Un cadeau de Fernando Muslera à Álex Baena, une Uruguay en perdition et beaucoup d'ennui : l'Espagne est venue à bout de la Celeste du côté de Guadalajara (0-1). La Roja défiera l'Autriche ou l'Algérie en seizièmes, quand la bande de Marcelo Bielsa peut faire ses bagages.
Uruguay 0-1 Espagne
But : Baena (42e)
Expulsion : Canobbio (90e+4) pour la Celeste
Ce n’est pas le premier match qui nous viendra à l’esprit au moment de se remémorer cette Coupe du monde 2026. Au bout de l’ennui, l’Espagne est venue à bout d’une très triste équipe d’Uruguay, qui sort donc dès la phase de poules pour la deuxième fois consécutive (0-1). La Roja, pour sa part, a rendez-vous avec l’Autriche ou l’Algérie en seizièmes de finale. En espérant que d’ici là, l’envie lui prenne de proposer un peu plus de spectacle.
Muslera, c’est cadeau
Du côté de Guadalajara, Lamine Yamal et ses potes n’ont pas eu besoin de forcer leur talent, loin de là. Pendant de longues minutes, ils ont même accumulé les pertes de balle et les erreurs techniques, mais sans conséquences face Darwin Núñez et consorts, totalement insipides. Et puis, le match est tombé tout cru entre les mains d’Espagnols qui devaient bien se demander ce qu’ils avaient fait pour mériter ça. Sur un frappe en pivot, Álex Baena voit Fernando Muslera se trouer complètement et laisser filer le ballon au fond du but (0-1, 42e). Antoine Griezmann appréciera.

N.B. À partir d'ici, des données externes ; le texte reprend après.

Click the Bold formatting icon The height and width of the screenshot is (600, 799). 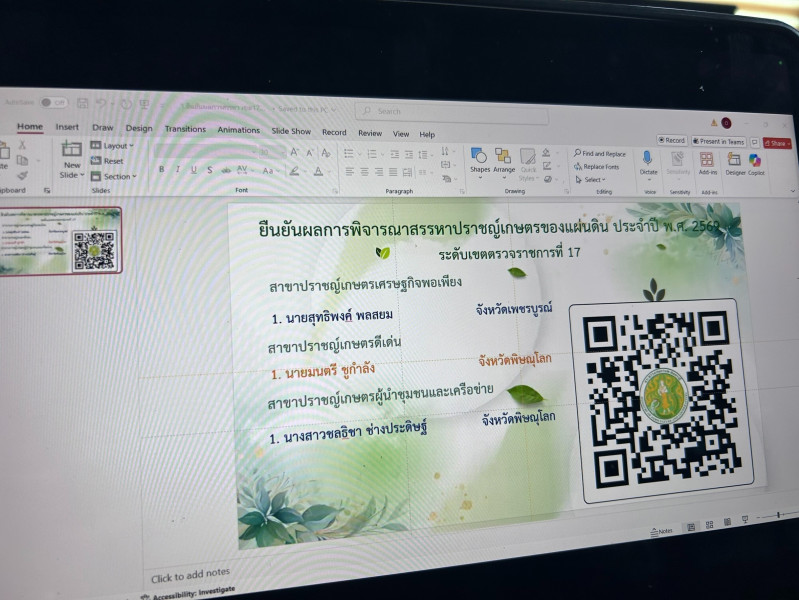click(162, 170)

Quelques heures après un début de révolte dans les rangs uruguayens, Marcelo Bielsa décide alors de sortir son vétéran dès le retour des vestiaires. Un changement de gardien comme une tentative d’éléctrochoc… dans le vide. Federico Valverde et toute l’équipe restent totalement apathiques, incapables de faire passer le moindre frisson sur le but d’un Unai Simón pourtant loin de l’assurance tous risques. En face, l’Espagne sent bien qu’elle peut s’endormir sur ses deux oreilles, tout juste sortie de sa torpeur par l’entrée de Dani Olmo ou Ferran Torres, qui aura frappé la barre dans les derniers instants après un bel enchaînement à l’entrée de la surface.
Après n’avoir jamais donné l’impression d’y croire, la Celeste pète les plombs dans les dernières minutes… jusqu’à cet énième tacle inconsidéré d’Agustín Canobbio sur Pau Cubarsí qui lui vaut de rejoindre prématurément les vestiaires, très énervé. Le dernier symbole d’une équipe à côté de ses pompes. Les champions d’Europe, eux, n’en ont cure. Ils sont les seuls à avoir pu gagner des matchs dans cette drôle de poule, et attendent désormais de savoir qui de l’Autriche ou de l’Algérie terminera deuxième derrière l’Argentine pour connaître leur futur adversaire. Avec déjà le regard fixé au loin.